Using wchar_t instead of char

Michael Brennan

I guess this question only applies to programming applications for UNIX,
Windows and similiar. If one develops something for an embedded system
I can understand that wchar_t would be unnecessary.

I wonder if there is any point in using char over wchar_t? I don't see
much code using wchar_t when reading other people's code (but then I
haven't really looked much) or when following this newsgroup. To me it
sounds reasonable to make sure your program can handle multibyte
characters so that it can be used at as many places as possible.
Is there any reason I should not use wchar_t for all my future programs?

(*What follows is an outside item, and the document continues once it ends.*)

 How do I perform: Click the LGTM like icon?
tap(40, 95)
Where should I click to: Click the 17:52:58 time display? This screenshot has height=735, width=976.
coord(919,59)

I am aware that on UNIX at least, if you use UTF-8, char works pretty
well. But if you use wchar_t you don't need to rely on UTF-8 and thus
makes it more portable, correct?

(I of course do not mean just the type wchar_t, but all of the things
in wide character land)

Thanks

--
Michael Brennan

Jul 8 '08 #1

Subscribe Post Reply

4311

CBFalconer

Michael Brennan wrote:

>
I guess this question only applies to programming applications for
UNIX, Windows and similiar. If one develops something for an
embedded system I can understand that wchar_t would be unnecessary.

I wonder if there is any point in using char over wchar_t? I don't
see much code using wchar_t when reading other people's code (but
then I haven't really looked much) or when following this newsgroup.
To me it sounds reasonable to make sure your program can handle
multibyte characters so that it can be used at as many places as
possible. Is there any reason I should not use wchar_t for all my
future programs?

I am aware that on UNIX at least, if you use UTF-8, char works
pretty well. But if you use wchar_t you don't need to rely on UTF-8
and thus makes it more portable, correct?

I believe that wchar etc. are only available in C99. Using them
may seriously reduce your code portability.

--
[mail]: Chuck F (cbfalconer at maineline dot net)
[page]: <http://cbfalconer.home.att.net>
Try the download section.

Jul 8 '08 #2

viza

On Tue, 08 Jul 2008 21:12:54 +0000, Michael Brennan wrote:

I wonder if there is any point in using char over wchar_t? I don't see
much code using wchar_t when reading other people's code (but then I
haven't really looked much) or when following this newsgroup. To me it
sounds reasonable to make sure your program can handle multibyte
characters so that it can be used at as many places as possible. Is
there any reason I should not use wchar_t for all my future programs?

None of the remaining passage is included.